● SHORT EXERCISE
Count the lines in the items below that contain the string "Group", and reply with the number alone.

● GIVEN INFORMATION
========================================================================
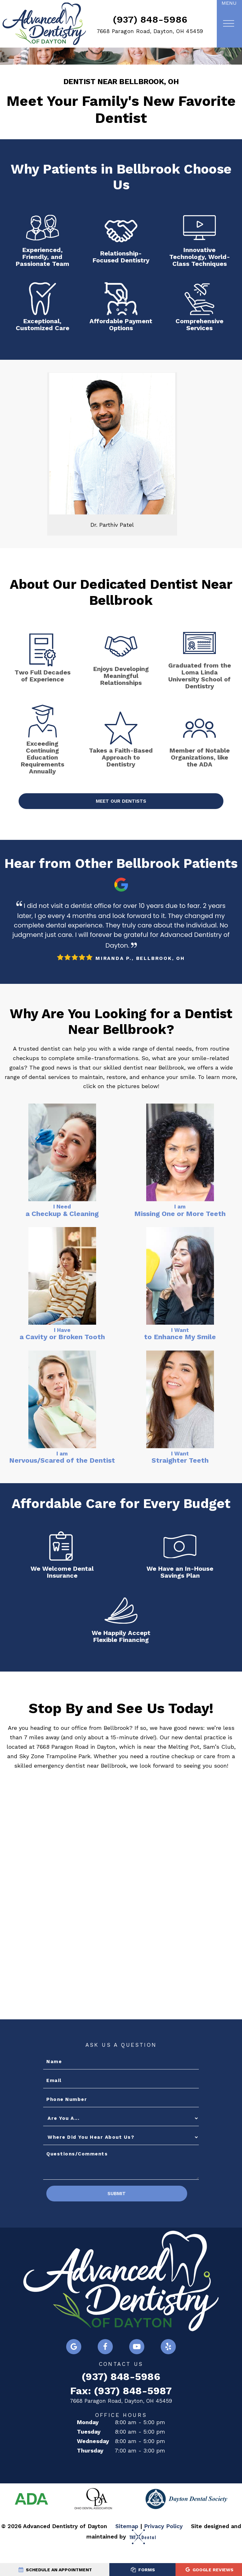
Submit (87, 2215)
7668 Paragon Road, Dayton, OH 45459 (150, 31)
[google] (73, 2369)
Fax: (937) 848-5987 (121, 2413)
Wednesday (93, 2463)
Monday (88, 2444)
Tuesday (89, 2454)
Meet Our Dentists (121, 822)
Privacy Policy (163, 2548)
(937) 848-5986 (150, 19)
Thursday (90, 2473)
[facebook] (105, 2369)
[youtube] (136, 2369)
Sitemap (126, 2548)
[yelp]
========================================================================
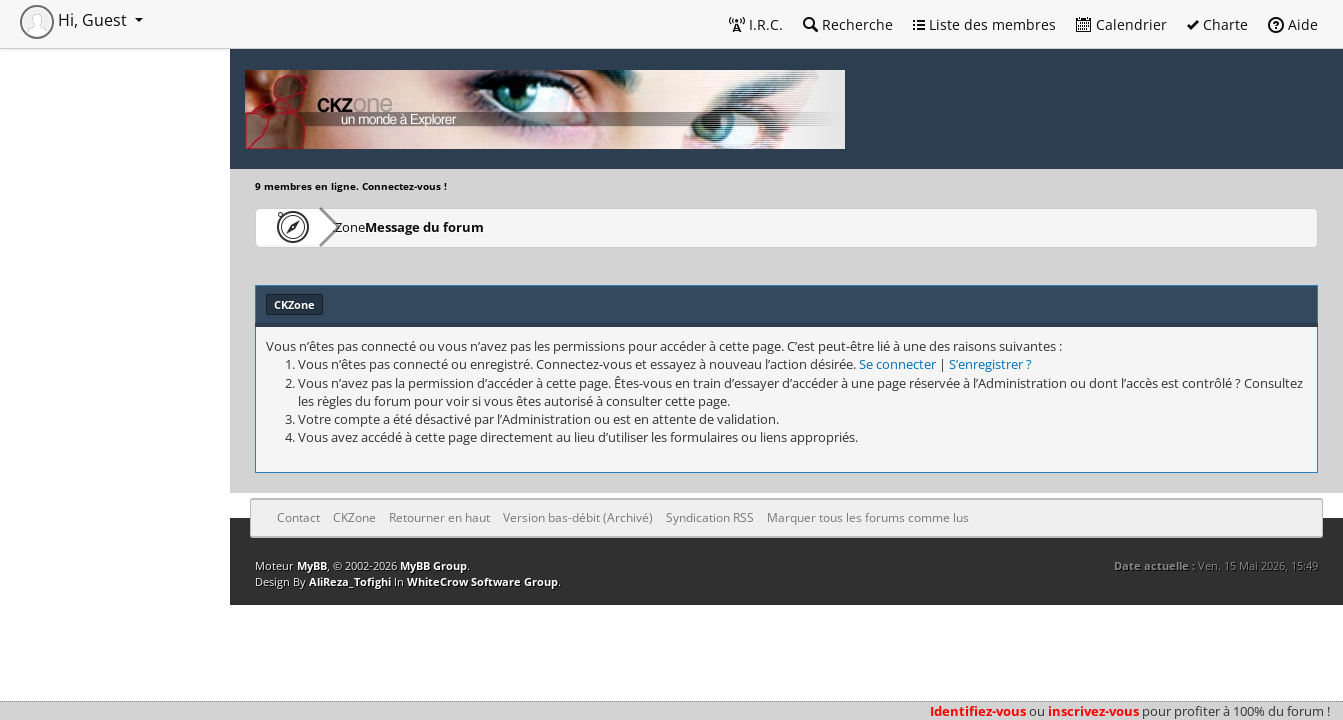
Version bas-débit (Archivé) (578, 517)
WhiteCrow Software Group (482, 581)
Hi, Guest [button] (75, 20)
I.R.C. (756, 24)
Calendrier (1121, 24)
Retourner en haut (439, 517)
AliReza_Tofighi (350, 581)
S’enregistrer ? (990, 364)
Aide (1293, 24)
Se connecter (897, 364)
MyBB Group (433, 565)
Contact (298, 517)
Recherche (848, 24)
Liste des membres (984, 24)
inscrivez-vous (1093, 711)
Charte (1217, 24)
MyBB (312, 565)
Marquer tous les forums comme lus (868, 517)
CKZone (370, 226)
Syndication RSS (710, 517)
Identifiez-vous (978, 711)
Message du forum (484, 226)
========================================================================
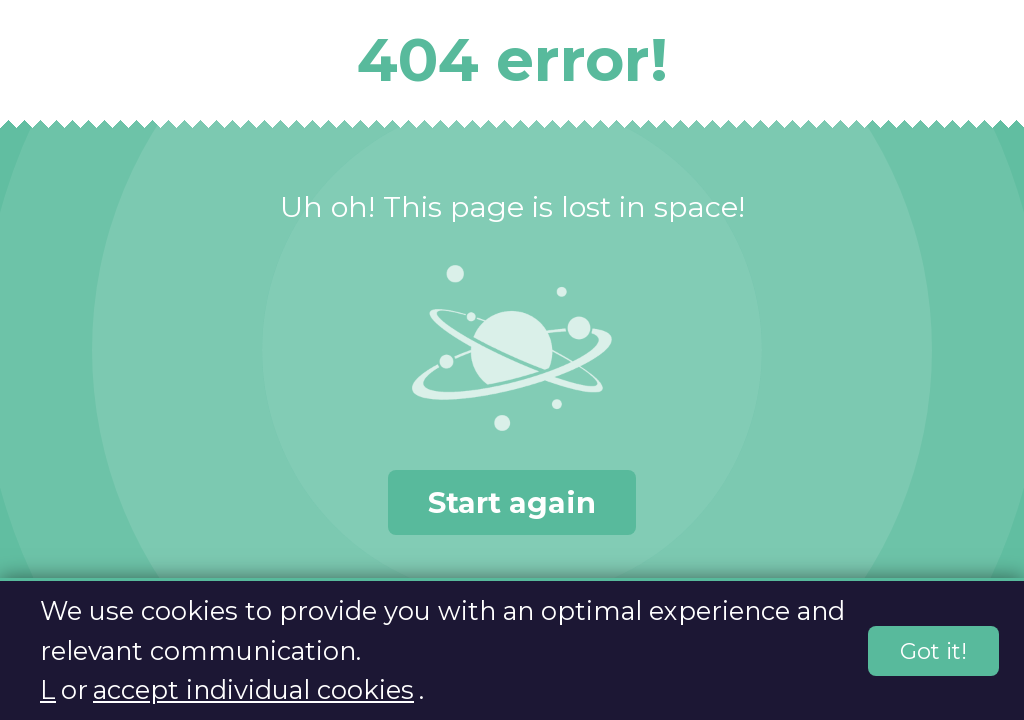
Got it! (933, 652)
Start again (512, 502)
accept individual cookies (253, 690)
========================================================================
● RESPONSE TO THIS TASK
2